Per contrappunto, la musica classica prescritta alla donna dall'oculista che condivide con lei la scena, entra a variegare il ritmo scenico e a chiudere i siparietti dei singoli dialoghi, come una parodica “valvola di sfogo” della tensione dei personaggi. Spesso si sfiora una commedia - sembrano quasi mancare le risate pre-registrate - acuita dall’uso di pause sterili, di tempi morti tipici della cultura televisiva ma da sempre negati nel teatro di prosa.
La scena di Vision Disturbance, al contempo semplice e magistrale, vede in due sedie l’unico mezzo disponibile per ricreare lo spazio e per segnare gli scatti tra una scena e l’altra attraverso la partitura dei loro spostamenti. Come pedine di un invisibile scacchiera, una volta portate dagli attori fuori dal campo scenico ne determinano la disgregazione, con il fondale che cade - come una sorta di deus ex machina alla rovescia - sciogliendo i fili del dramma e scoprendo un'altra platea, quella vera del Teatro Herberia di Rubiera (il pubblico ha assistito allo spettacolo sul palco, in una piccola tribuna montata sul fondo e rivolta verso la "vera" platea).

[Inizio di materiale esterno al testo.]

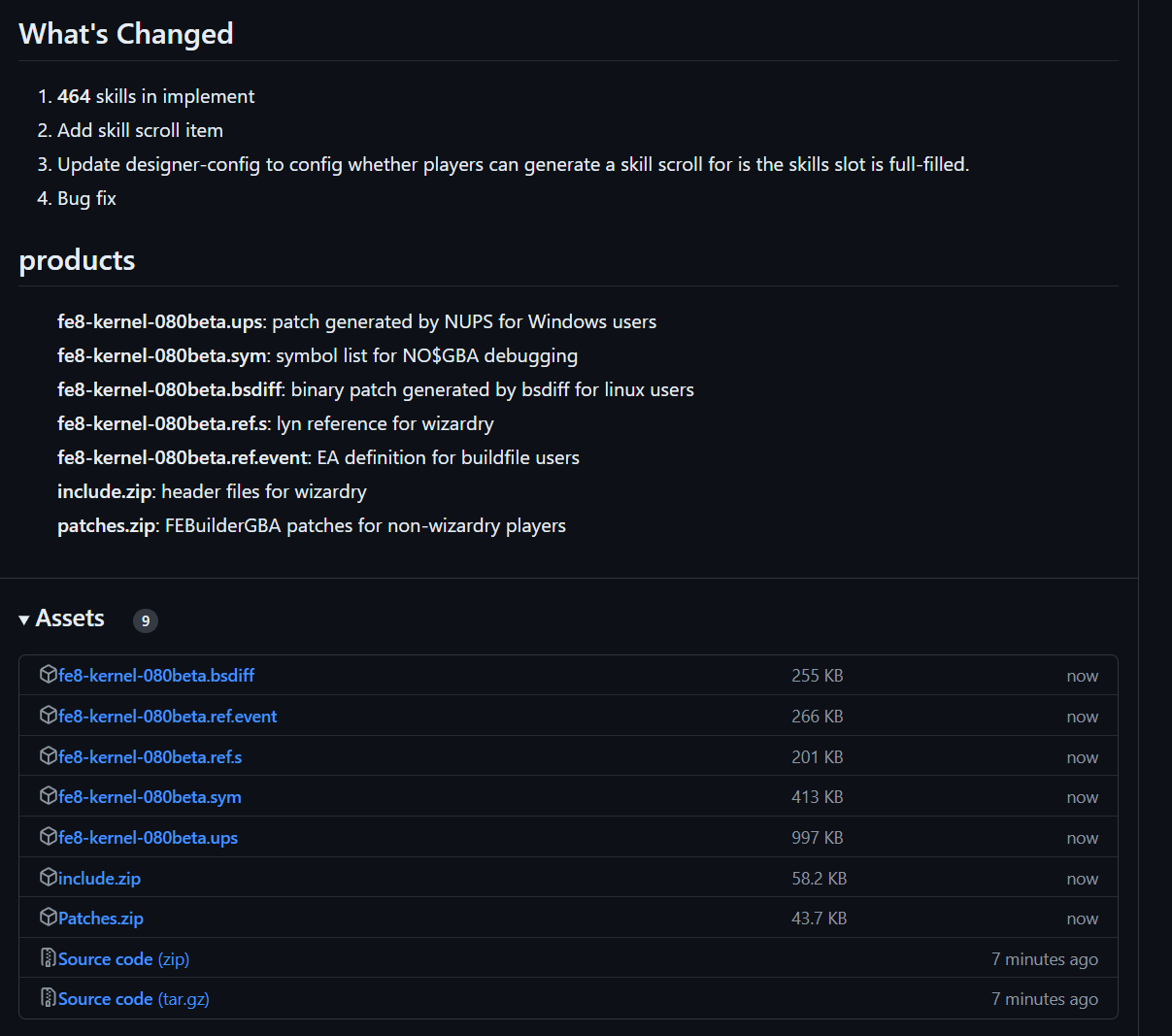Click package icon beside Patches.zip

[x=48, y=918]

Ben lontano da un virtuosismo meta-teatrale l’espediente risolve coreograficamente l’unica uscita di scena possibile dei personaggi, altrimenti intrappolati nella meccanica tragica. Dal palcoscenico nella porta principale del teatro si intravede un happy end amoroso che non toglie l’amarezza del dramma, ma che esaudisce le speranze segrete del pubblico. Come solo gli americani sanno fare.
Carolina Ciccarelli & Jennifer Malvezzi.